Le cycle infernal !

La catastrophe du 12 janvier 2010, l’une des pires que le pays ait connues, a provoqué des dégâts considérables : 300 mille morts, 1,5 million de sans-abris, 300 mille blessés et un peu plus de 14 milliards de dollars en termes de dégâts matériels selon des données officielles.

En octobre 2016, l’ouragan Matthew a dévasté le Grand Sud, faisant un peu plus de mille morts, 1,4 million de sinistrés et les dégâts matériels ont été évalués à près de 3 milliards de dollars. En août 2021, un autre séisme majeur de 7,2 sur l’échelle de Richter a fait environ 2 200 morts, 13 mille blessés et 1,5 milliard de dollars de pertes matérielles. Des catastrophes de moindres ampleurs ont eu lieu dans l’intervalle, mais n’ont pas été prises en compte dans un souci de concision.

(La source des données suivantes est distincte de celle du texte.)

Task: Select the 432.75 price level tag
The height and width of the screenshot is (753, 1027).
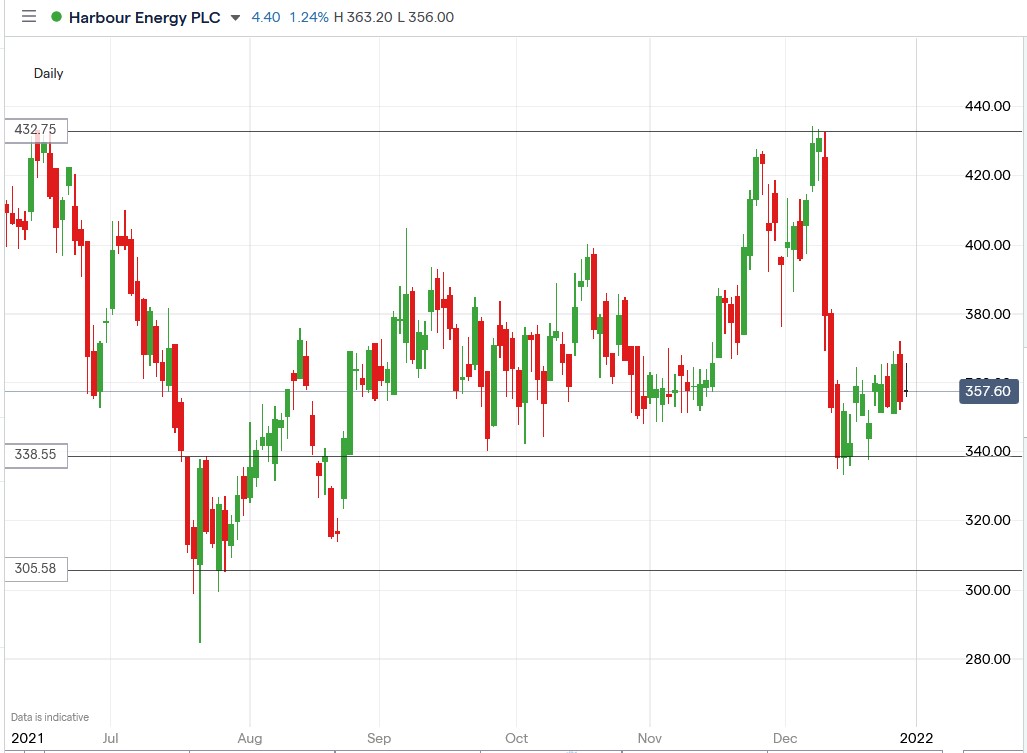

De ces aléas de la nature, se sont adjoints des cataclysmes humains, des accidents de parcours qui ont entraîné Haïti graduellement, mais sûrement, vers la déchéance qui s’y vit aujourd’hui en 2023. Revenons à la présidentielle de 2006 : nous avons choisi René Préval comme comique politique plutôt que Lesly François Manigat ou un autre leader. En 2010/2011, il nous a été imposé et nous avons accepté Michel Joseph Martelly, un autre comique dans son style et son genre, plutôt que Mirlande Manigat ou un autre qu’elle. Car il y avait un large éventail de choix qui aurait certainement pu faire la différence.

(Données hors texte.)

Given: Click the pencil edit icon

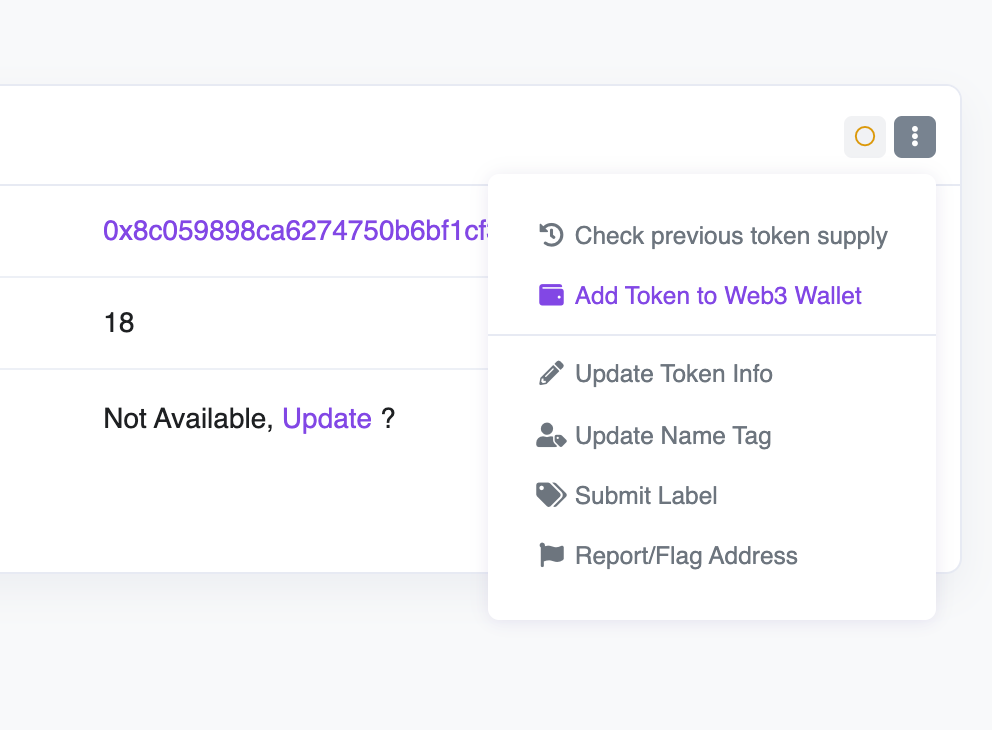Looking at the screenshot, I should (551, 374).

En 2015, nous avons bien fait de contester l’élection de Jovenel Moïse imposé par Martelly. Mais cela nous a conduits à une transition stérile et catastrophique en février 2016 avec Jocelerme Privert pour qu’ensuite nous accueillions en février 2017, avec les bras ouverts, comme si de rien n’était, l’investiture de Nèg bannann nan. Par volonté ou par naïveté, ce dernier a poursuivi la descente aux enfers du pays, transmettant le pouvoir, la veille de son assassinat, à ceux-là mêmes que l’on accuse à tort ou à raison, d’avoir ourdi le complot de son meurtre.

Puis les ténèbres se sont installées sur Haïti. Le temps de vivre haïtien s’est arrêté net dans la nuit. Et les bourreaux de la Nation se sont adjoints de fidèles alliés, jadis, opposants farouches, qui sont venus renforcer les maux et la souffrance d’un peuple misérable, infortuné et inoffensif, issu pourtant d’une longue lignée de femmes et d’hommes intrépides et révolutionnaires.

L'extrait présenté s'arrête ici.